Witness his pencil-on-lined-paper drawing of a can of Cock Soup, on sale for &1639,500 at London's Belgravia Gallery. The hurried lines that make up the crude little drawing are no doubt precursors to his iconic line of Campbell's Soup cans (now there's an artistic company!), but even with this august pedigree, the makers of Grace Cock Flavoured Soup Mix (Spicy) probably should have spent a little more time coming up with a name for their product.
Despite the prominently displayed rooster on the packaging, it's hard to steer your mind clear of the soup mix's earthier Ecuadorian cousin, sopa de pene, also known as "cock soup."
Made by boiling seasoned bull-penis medallions and topping the broth with soft cheese, sopa de pene is traditionally eaten by Ecuadorian boys as they undergo a rite of passage.
I've never tasted true sopa de pene, but I can tell you that the ingredient list on a package of Grace Cock Flavoured Soup Mix (Spicy) contains nary a mention of penis, testes, taurine or "soft cheese."
Instead, the chefs in Grace's kitchen have larded their sachets of dehydrated cock soup with more exotic ingredients like disodium inosinate, thiamine mononitrate, BHA and BHT. In fact, I don't see a single reference in the entire ingredients list to poultry or beef. Those must fall under the "Natural and Artificial Flavours" listing toward the bottom.

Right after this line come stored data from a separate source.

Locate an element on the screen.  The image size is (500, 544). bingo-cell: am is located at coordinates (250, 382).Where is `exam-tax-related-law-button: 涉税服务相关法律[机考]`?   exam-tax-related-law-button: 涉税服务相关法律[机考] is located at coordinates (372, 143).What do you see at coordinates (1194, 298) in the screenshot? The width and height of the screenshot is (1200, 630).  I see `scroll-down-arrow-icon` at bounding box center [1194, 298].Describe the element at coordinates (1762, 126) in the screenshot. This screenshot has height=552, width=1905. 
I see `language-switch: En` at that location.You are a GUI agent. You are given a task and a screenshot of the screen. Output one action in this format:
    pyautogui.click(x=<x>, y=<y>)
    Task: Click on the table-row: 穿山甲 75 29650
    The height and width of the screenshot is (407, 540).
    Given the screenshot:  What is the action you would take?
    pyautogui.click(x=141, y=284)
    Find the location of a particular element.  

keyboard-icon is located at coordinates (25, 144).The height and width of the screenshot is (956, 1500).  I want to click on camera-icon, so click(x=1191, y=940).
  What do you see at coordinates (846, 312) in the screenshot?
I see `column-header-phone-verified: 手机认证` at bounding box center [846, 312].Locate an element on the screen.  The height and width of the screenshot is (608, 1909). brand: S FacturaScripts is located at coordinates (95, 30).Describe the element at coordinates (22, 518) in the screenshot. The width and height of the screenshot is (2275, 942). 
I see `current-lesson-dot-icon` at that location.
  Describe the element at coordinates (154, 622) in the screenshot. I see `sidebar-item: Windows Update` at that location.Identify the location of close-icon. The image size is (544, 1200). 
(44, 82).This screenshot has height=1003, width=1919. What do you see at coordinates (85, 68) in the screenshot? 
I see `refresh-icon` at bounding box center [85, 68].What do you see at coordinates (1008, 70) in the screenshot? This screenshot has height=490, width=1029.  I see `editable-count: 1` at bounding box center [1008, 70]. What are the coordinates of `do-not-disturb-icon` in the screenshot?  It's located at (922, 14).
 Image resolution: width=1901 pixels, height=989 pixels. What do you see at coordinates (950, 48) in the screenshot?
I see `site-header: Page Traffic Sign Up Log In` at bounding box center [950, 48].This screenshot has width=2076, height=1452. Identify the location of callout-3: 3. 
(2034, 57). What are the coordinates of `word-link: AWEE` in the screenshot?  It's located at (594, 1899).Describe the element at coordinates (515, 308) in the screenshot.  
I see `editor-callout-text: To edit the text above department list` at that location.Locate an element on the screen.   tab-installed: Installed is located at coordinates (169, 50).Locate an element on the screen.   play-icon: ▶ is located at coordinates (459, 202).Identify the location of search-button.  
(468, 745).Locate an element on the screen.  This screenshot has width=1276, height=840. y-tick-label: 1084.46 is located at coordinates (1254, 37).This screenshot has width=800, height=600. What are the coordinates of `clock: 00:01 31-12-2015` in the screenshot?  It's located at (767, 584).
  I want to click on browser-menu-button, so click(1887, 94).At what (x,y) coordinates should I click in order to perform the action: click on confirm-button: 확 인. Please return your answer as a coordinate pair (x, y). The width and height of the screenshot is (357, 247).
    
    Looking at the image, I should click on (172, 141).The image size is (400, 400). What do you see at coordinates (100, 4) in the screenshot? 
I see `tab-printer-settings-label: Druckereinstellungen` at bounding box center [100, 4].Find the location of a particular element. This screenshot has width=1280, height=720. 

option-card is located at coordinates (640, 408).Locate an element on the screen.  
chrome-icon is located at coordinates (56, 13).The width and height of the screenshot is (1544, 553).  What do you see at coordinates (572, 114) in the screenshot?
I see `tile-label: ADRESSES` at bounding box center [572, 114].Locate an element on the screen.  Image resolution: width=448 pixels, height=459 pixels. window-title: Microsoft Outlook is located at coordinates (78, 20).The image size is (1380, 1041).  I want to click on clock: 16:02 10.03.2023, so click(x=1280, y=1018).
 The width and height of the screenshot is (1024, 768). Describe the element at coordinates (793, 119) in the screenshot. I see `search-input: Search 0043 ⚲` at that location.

So how am I to discern whether those "Natural and Artificial Flavours" are meant to ape the blood-engorged intensity of a boiled bull penis, or the sensible red-meat alternative that is a chicken breast by the rooster on the label?
I think not.
The watery broth carries a faint note of the "Spices" listed among the ingredients, and the overall flavor is reminiscent of countless salty rehydrated stocks, but as far as revealing a soup species or even a class, for that matter a bowl of Grace Cock Flavoured Soup Mix (Spicy) is as mute as a Warhol Screen Test.